Bereits zum 14. Mal findet am Sonntag, 17. Februar 2013 um 10:30 Uhr ein Fasnachtsgottesdienst in der Offenen Kirche Elisabethen statt. Es immer wieder eine fröhliche, aber auch besinnliche Einstimmung uff die drey scheenschte Dääg. Roter Faden des Gottesdienstes ist dieses Mal das Thema «Stell dr voor es gääb kai Fasnacht». Das wird zu Beginn für einige Aufregung sorgen. Danach wird aber schnell klar werden, dass das ganz und gar unvorstellbar ist und dass Fasnacht Leben, Farbe, Kreativität, Töne und vor allem Fantasie ist. Was wäre ein Leben ohne Fantasie? Und so nähern wir uns immer mehr den Fasnachtstagen und dem Gefühl auf Wolken zu schweben.
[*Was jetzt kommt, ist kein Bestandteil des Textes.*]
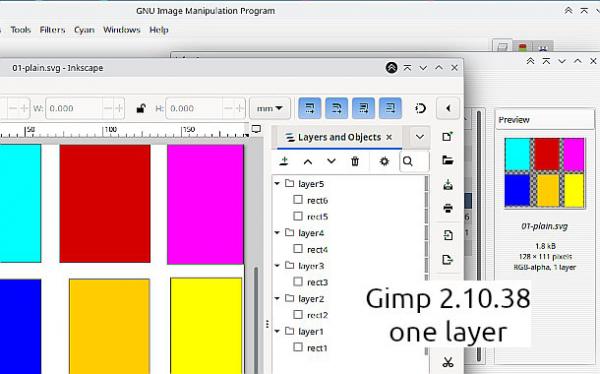The width and height of the screenshot is (600, 374).
Task: Click the open document folder icon
Action: point(448,160)
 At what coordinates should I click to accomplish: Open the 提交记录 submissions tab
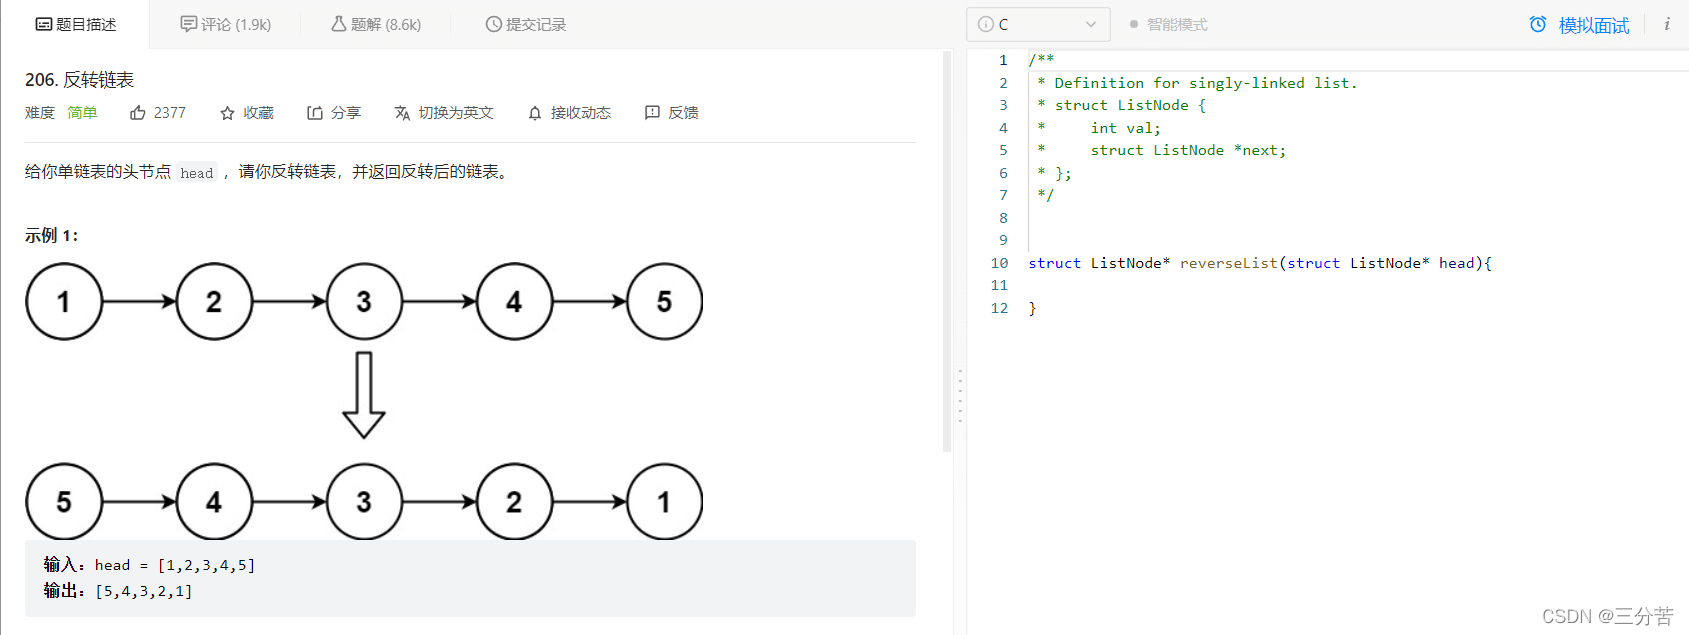tap(526, 25)
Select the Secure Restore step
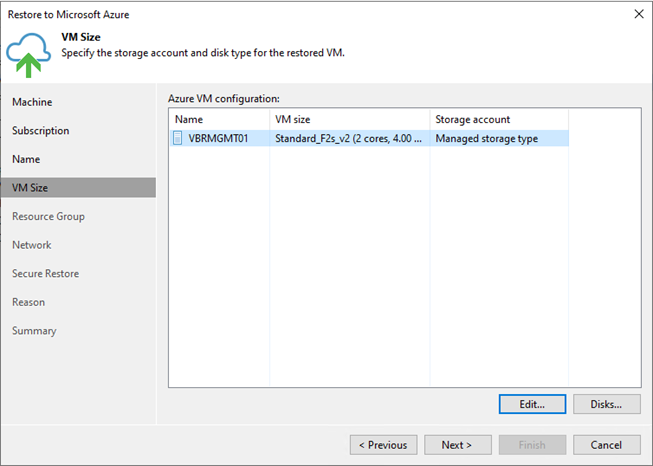The image size is (653, 466). click(45, 273)
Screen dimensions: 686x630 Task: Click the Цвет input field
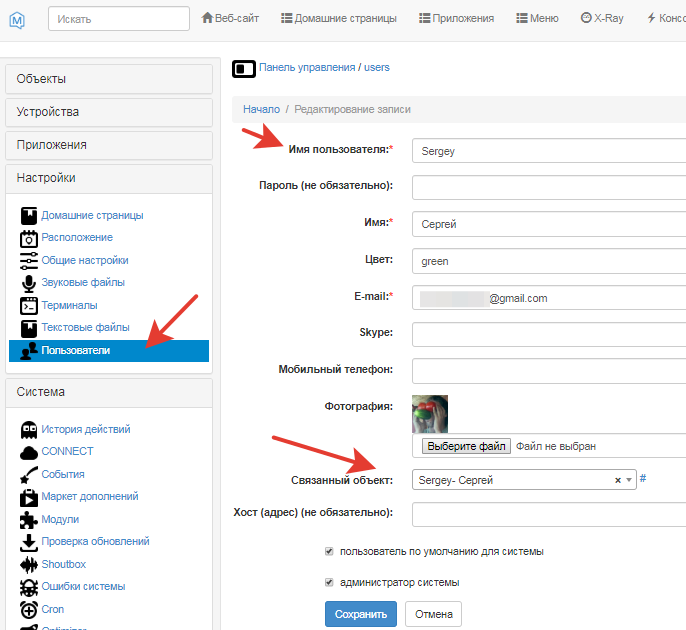point(548,261)
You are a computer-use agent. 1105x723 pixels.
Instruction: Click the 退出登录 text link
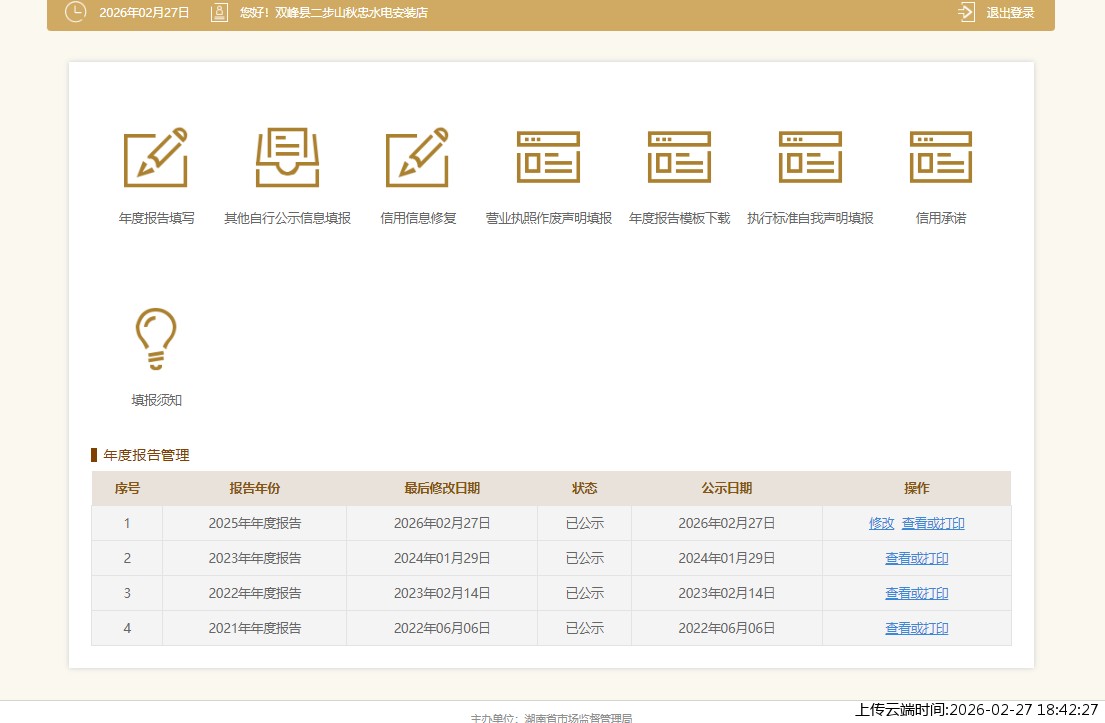[x=1010, y=13]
Johr für Johr dänggsch wie kaa daas syy?
Die Sujet, die Väärs, die Faarbe, dää Witz.
Isch die Stadt nit voll Fantasie,
voll Mensche mit Gaischtesblitz?
Gestaltet wird der Fasnachtsgottesdienst von zwei Comité-Bänken, Pfeifern, Trommlern, den Marble Bags und natürlich einem Überraschungsgast. Liturgie: Pfarrer André Feuz. Der Eintritt ist frei, es gibt eine Kollekte und anschliessend einen Apéro.
Der Fasnachts-Gottesdienst geht auf eine Initiative von Mark Kürsteiner zurück. Der leider viel zu früh verstorbene Piccolovirtuose (1993 gewann er das «Offizielle Bryspfyffe») erlebte nur den ersten Gottesdienst im Jahr 2000.